Segment Start: Material shown

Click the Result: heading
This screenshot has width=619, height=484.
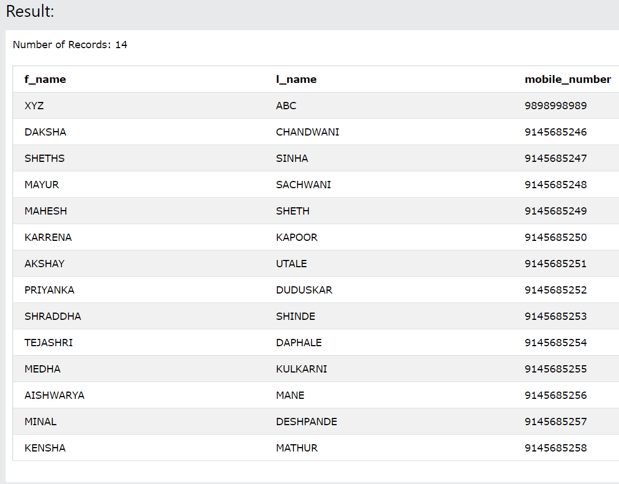pos(30,12)
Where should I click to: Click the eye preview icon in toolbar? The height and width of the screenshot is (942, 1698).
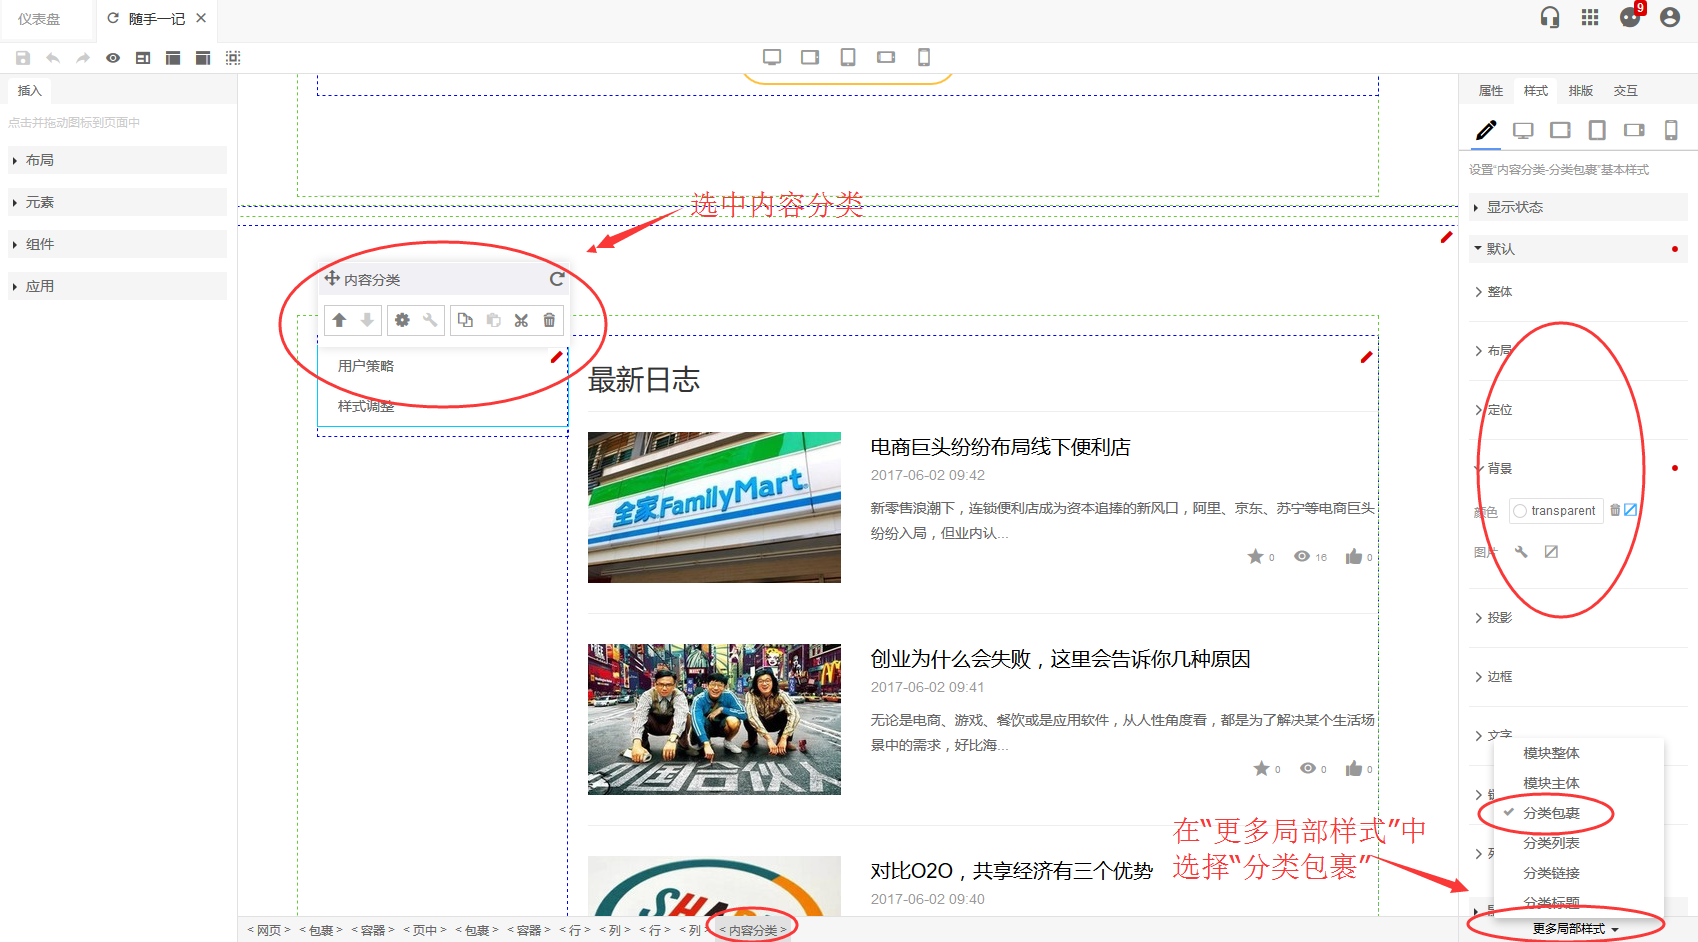coord(113,58)
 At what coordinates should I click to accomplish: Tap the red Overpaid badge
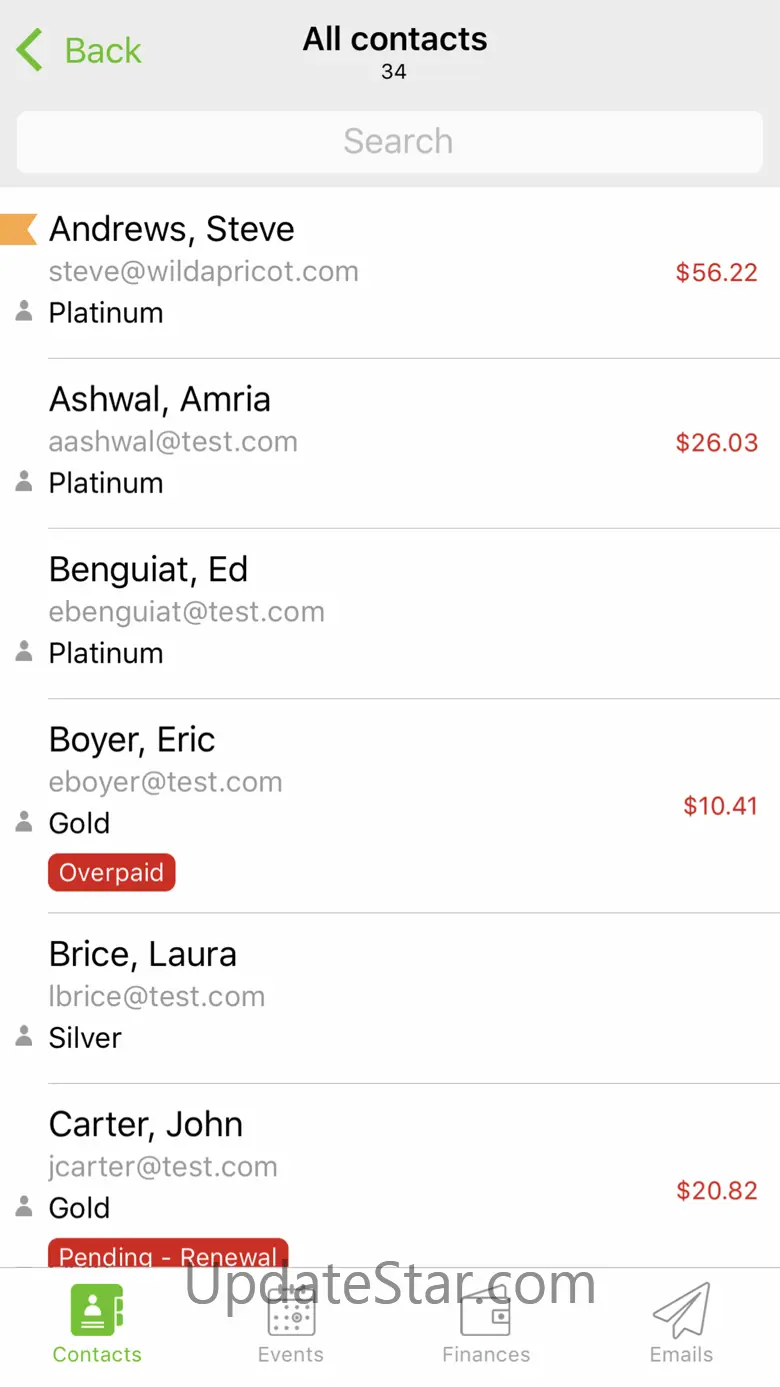[111, 872]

Segment End: Material shown

* [Task brief] No pictures should appear in the copy; write out exactly the lines from the one containing "Where should I" through the end of the material.

* [Solution to this exercise]
Where should I click to: Click the eye preview icon in toolbar? The height and width of the screenshot is (942, 1698).
coord(113,58)
 At what coordinates should I click to accomplish: Tap the red Overpaid badge
[111, 872]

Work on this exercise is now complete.